This post assumes you have access to a the target filesystem in question and want to extract and then crack the password hashes from the local machine.
In this example I am going to crack the account passwords used in Metasploitable 2 but the techniques here can be used in many different scenarios.
John the Ripper is included by default with Kali 2 – which is what I am using here.
John Crack Sha1 Hash
- John The Ripper Crack Sha1 Hash Cracker Md4 John The Ripper Crack Sha1 Hash Cracker Mac. I'm sure there's some ways around it. If you search online you'll see people claiming to be able to check against billions of hashes per second using GPUs. I wouldn't be surprised if it's possible to reach 1.
- $ john-the-ripper MD5.hash -format=Raw-SHA1-ng Using default input encoding: UTF-8 No password hashes loaded (see FAQ) $ john-the-ripper MD5.hash -format=Raw-SHA1-Axcrypt Using default input encoding: UTF-8 Loaded 1 password hash (Raw-SHA1-AxCrypt SHA1 128/128 SSE2 4x) Press 'q' or Ctrl-C to abort, almost any other key for status 0g 0:00:00.

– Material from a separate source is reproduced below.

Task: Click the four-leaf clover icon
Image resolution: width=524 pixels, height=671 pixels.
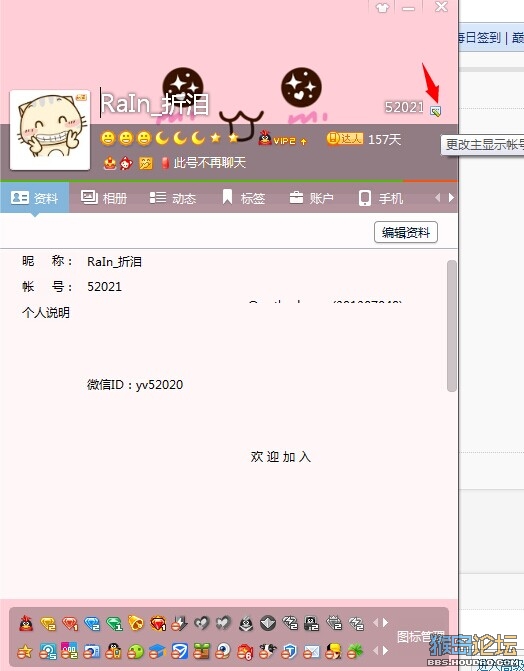Action: click(355, 651)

- Cracking WPA-PSK/WPA2-PSK with John the Ripper John is able to crack WPA-PSK and WPA2-PSK passwords. Recent changes have improved performance when there are multiple hashes in the input file, that have the same SSID (the routers 'name' string).

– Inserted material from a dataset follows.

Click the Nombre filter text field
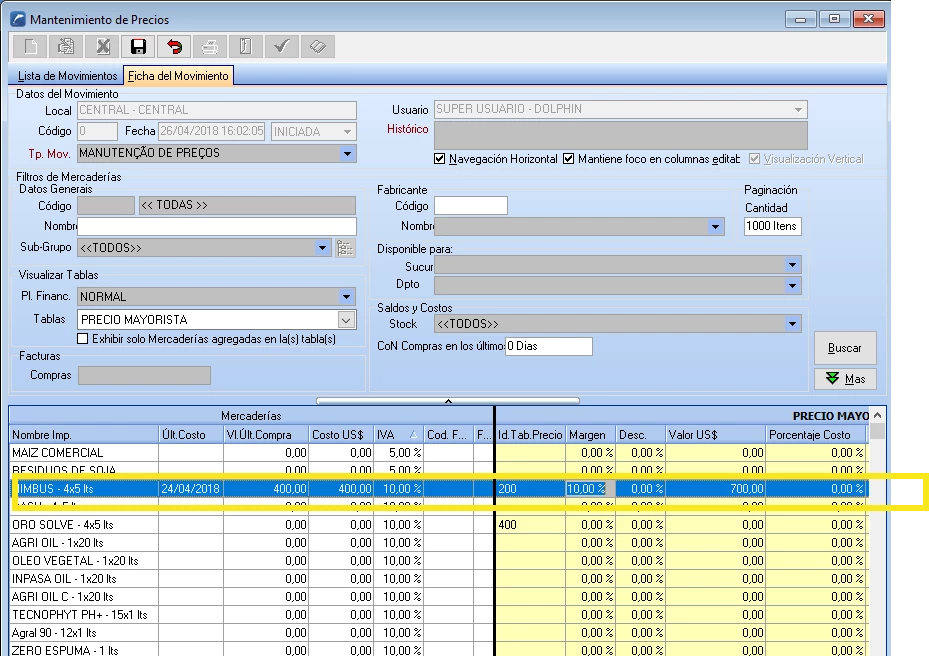929x656 pixels. [216, 227]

To be able to crack the accounts we need two files from the target system:
John The Ripper Crack Hash
- /etc/passwd -> Containing the user information
- /etc/shadow -> Containing the corresponding password hashes for the users
(Again there are various ways you could grab these files – for a vey simple example using Metaspolitable 2 as the target see this post here: https://securityaspirations.com/2017/07/03/metasploitable-2-compromise-nfs-shares/)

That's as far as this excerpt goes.